Si bien las autoridades sanitarias alientan a los consumidores a consumir dietas ricas en frutas, verduras, cereales integrales, legumbres y frutos secos para mejorar y mantener la salud, la evidencia de que tales efectos son el resultado de fitoquímicos específicos que no son nutrientes es limitada o inexistente. Por ejemplo, las revisiones sistemáticas y/o los metanálisis indican que hay evidencia débil o nula de que los fitoquímicos provenientes del consumo de alimentos vegetales tengan un efecto sobre los cánceres de mama, pulmón o vejiga.
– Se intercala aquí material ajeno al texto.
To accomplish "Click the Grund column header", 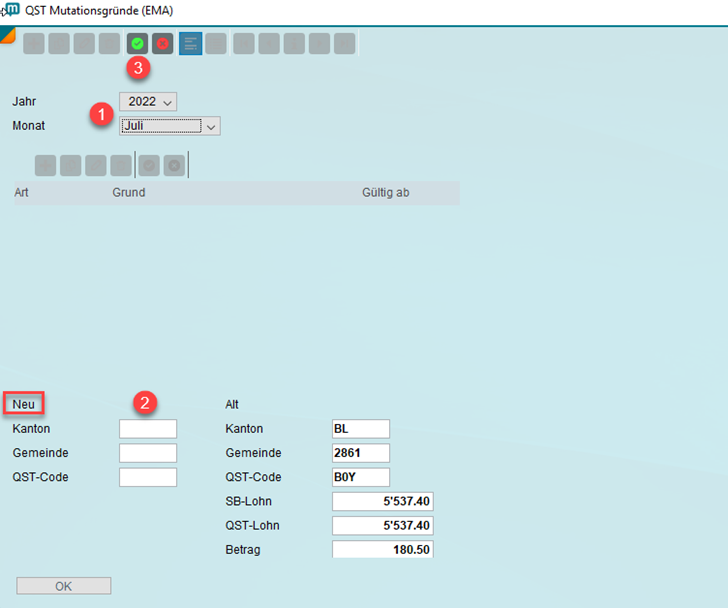I will click(x=128, y=192).
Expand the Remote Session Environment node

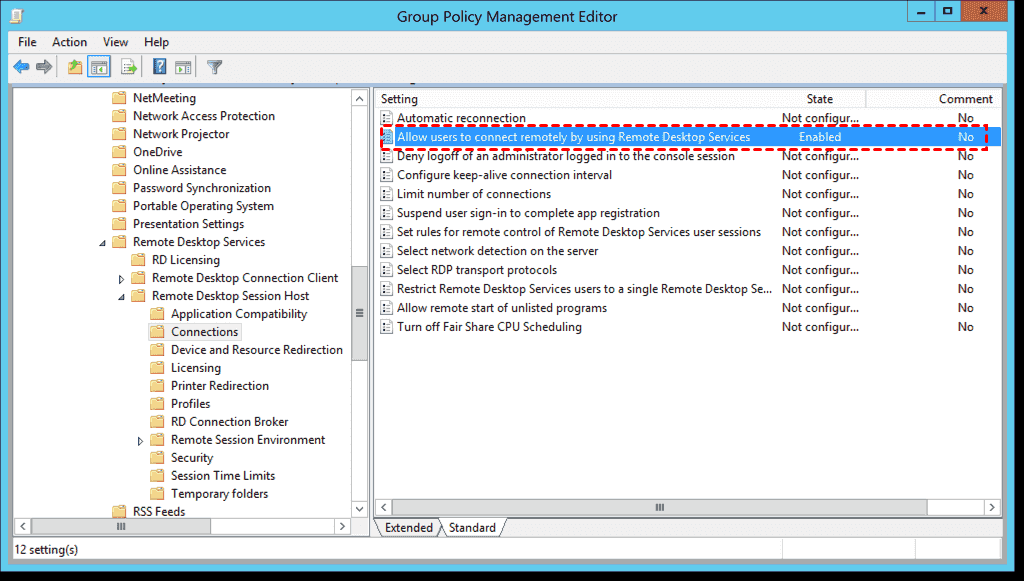141,441
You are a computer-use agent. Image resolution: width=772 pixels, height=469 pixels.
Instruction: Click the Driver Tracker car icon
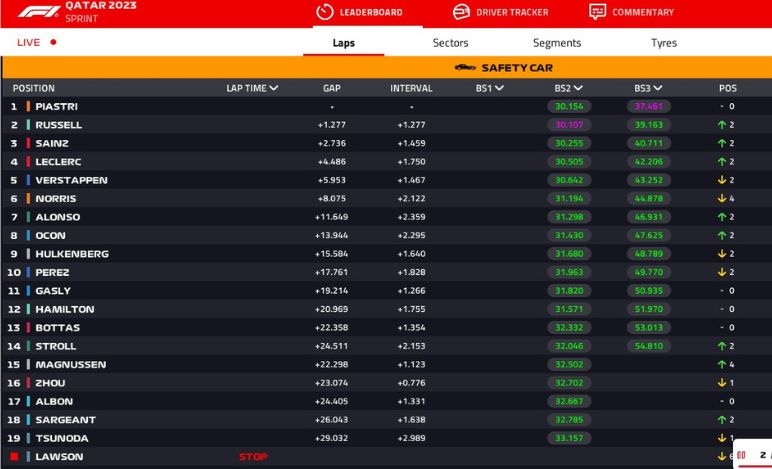(461, 12)
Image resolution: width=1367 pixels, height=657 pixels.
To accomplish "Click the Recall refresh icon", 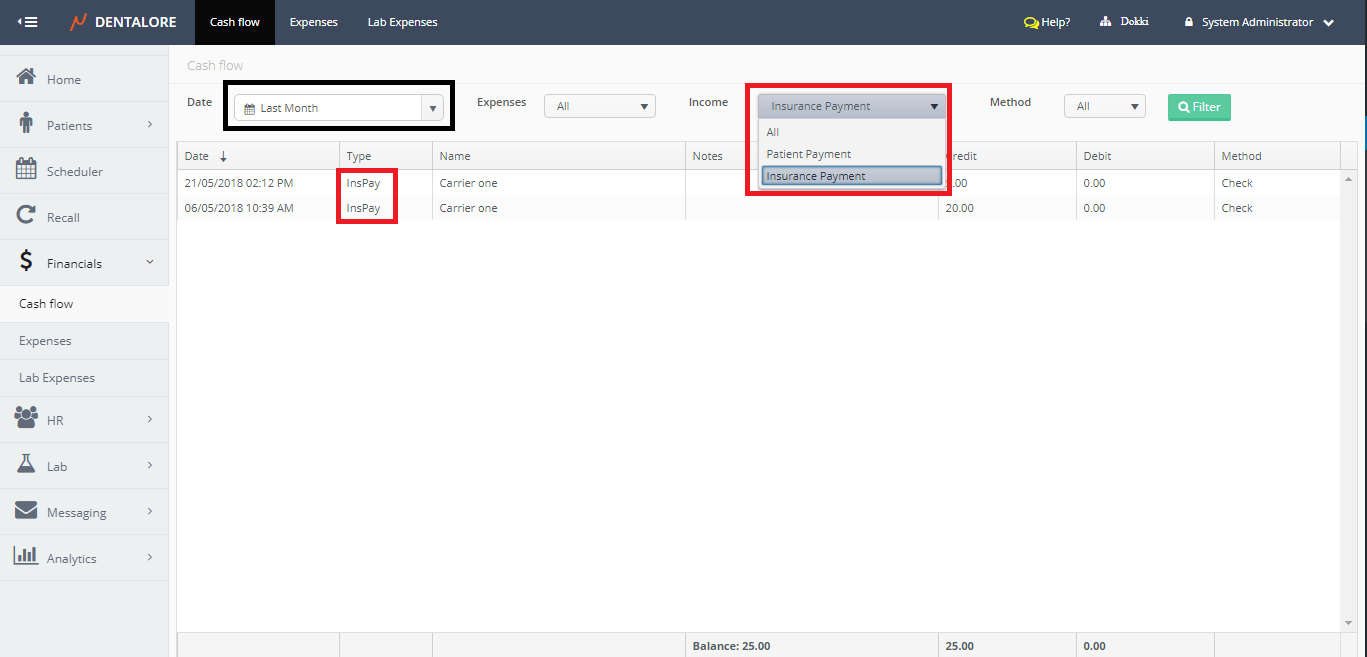I will click(x=27, y=216).
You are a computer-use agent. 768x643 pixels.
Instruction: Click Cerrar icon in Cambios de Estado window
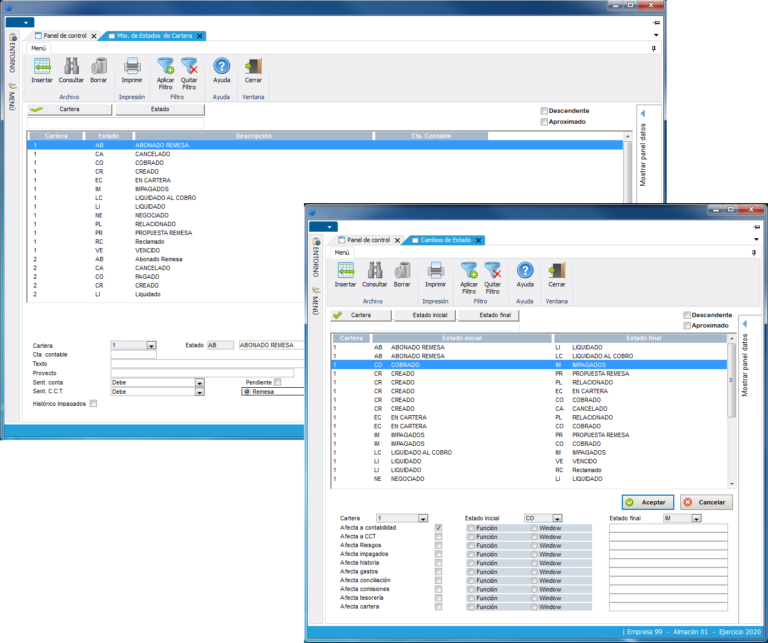coord(556,271)
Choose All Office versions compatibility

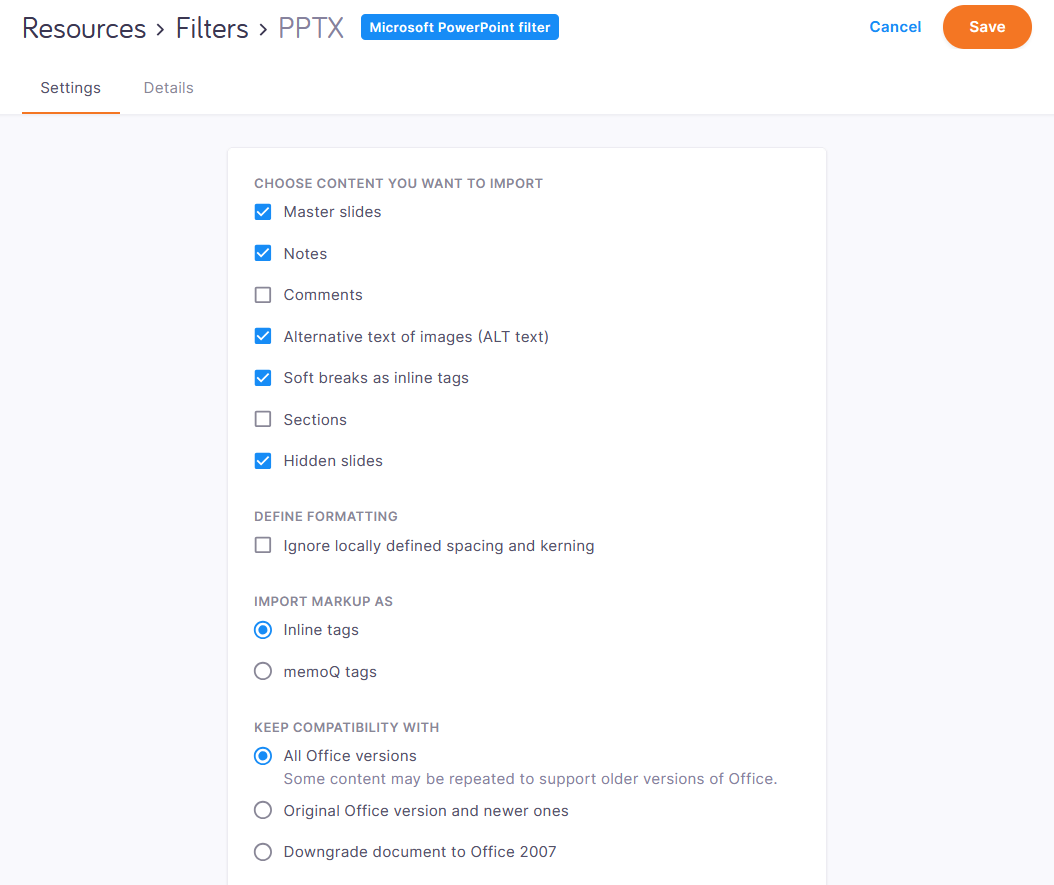(x=263, y=756)
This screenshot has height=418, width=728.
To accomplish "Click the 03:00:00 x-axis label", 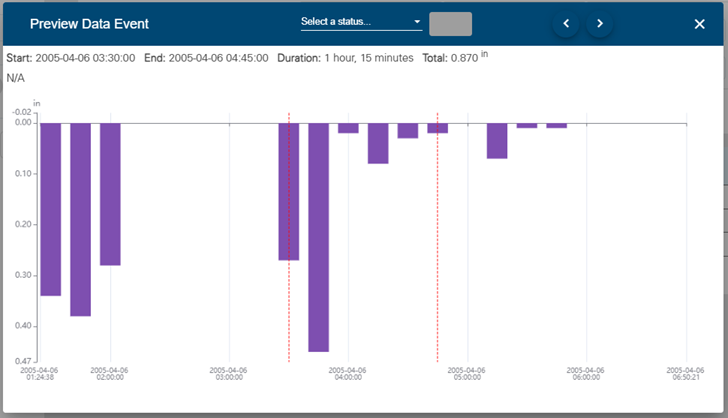I will (229, 373).
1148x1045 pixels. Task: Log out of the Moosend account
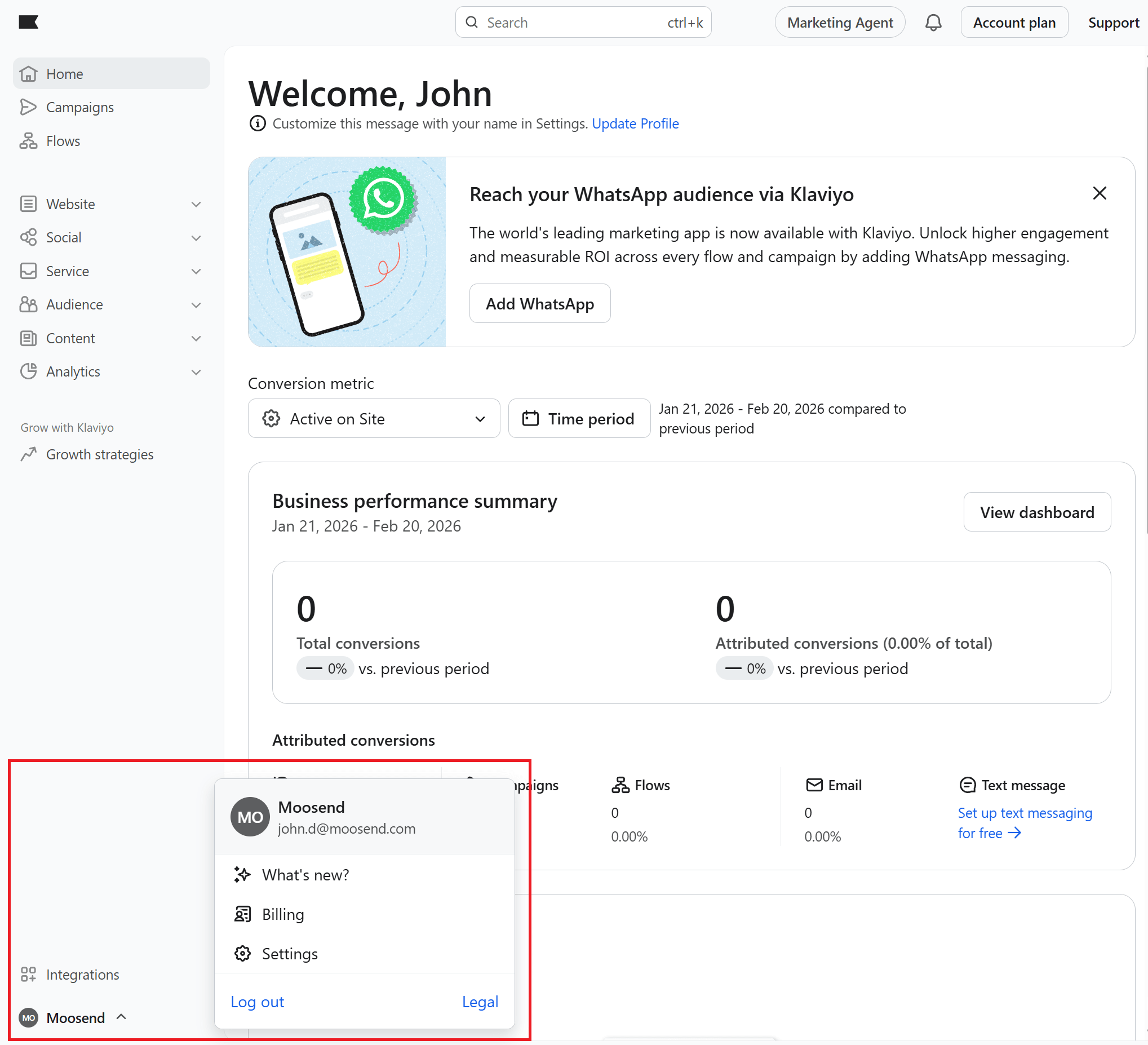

Además, en los Estados Unidos existen regulaciones para limitar el lenguaje en las etiquetas de los productos sobre cómo el consumo de alimentos vegetales puede afectar el cáncer, excluyendo la mención de cualquier fitoquímico excepto aquellos con beneficios para la salud establecidos contra el cáncer, como la fibra dietética, la vitamina A y la vitamina A. C.

En Europa y Estados Unidos se ha desaconsejado específicamente el uso de fitoquímicos, como los polifenoles, en el etiquetado de los alimentos porque no hay evidencia de una relación de causa y efecto entre los polifenoles dietéticos y la inhibición o prevención de cualquier enfermedad.

Entre los carotenoides como el fitoquímico del tomate, el licopeno, la Administración de Alimentos y Medicamentos de EE. UU. encontró evidencia insuficiente de sus efectos en cualquiera de los varios tipos de cáncer, lo que resultó en un lenguaje limitado sobre cómo se pueden describir en las etiquetas los productos que contienen licopeno.

Efectos del procesamiento de alimentos

Los fitoquímicos de los alimentos vegetales recién cosechados pueden degradarse mediante técnicas de procesamiento, incluida la cocción. La principal causa de pérdida fitoquímica por cocción es la descomposición térmica.

Existe lo contrario en el caso de los carotenoides, como el licopeno presente en los tomates, cuyo contenido puede permanecer estable o aumentar durante la cocción debido a la liberación de las membranas celulares del alimento cocinado. Las técnicas de procesamiento de alimentos, como el procesamiento mecánico, también pueden liberar carotenoides y otros fitoquímicos de la matriz alimentaria, aumentando la ingesta dietética.

En algunos casos, es necesario procesar los alimentos para eliminar fitotoxinas o antinutrientes; por ejemplo, las sociedades que utilizan la yuca como alimento básico tienen prácticas tradicionales que implican algún procesamiento (remojo, cocción, fermentación, etc.), que son necesarios para evitar enfermarse a causa de los glucósidos cianogénicos presentes en la yuca sin procesar.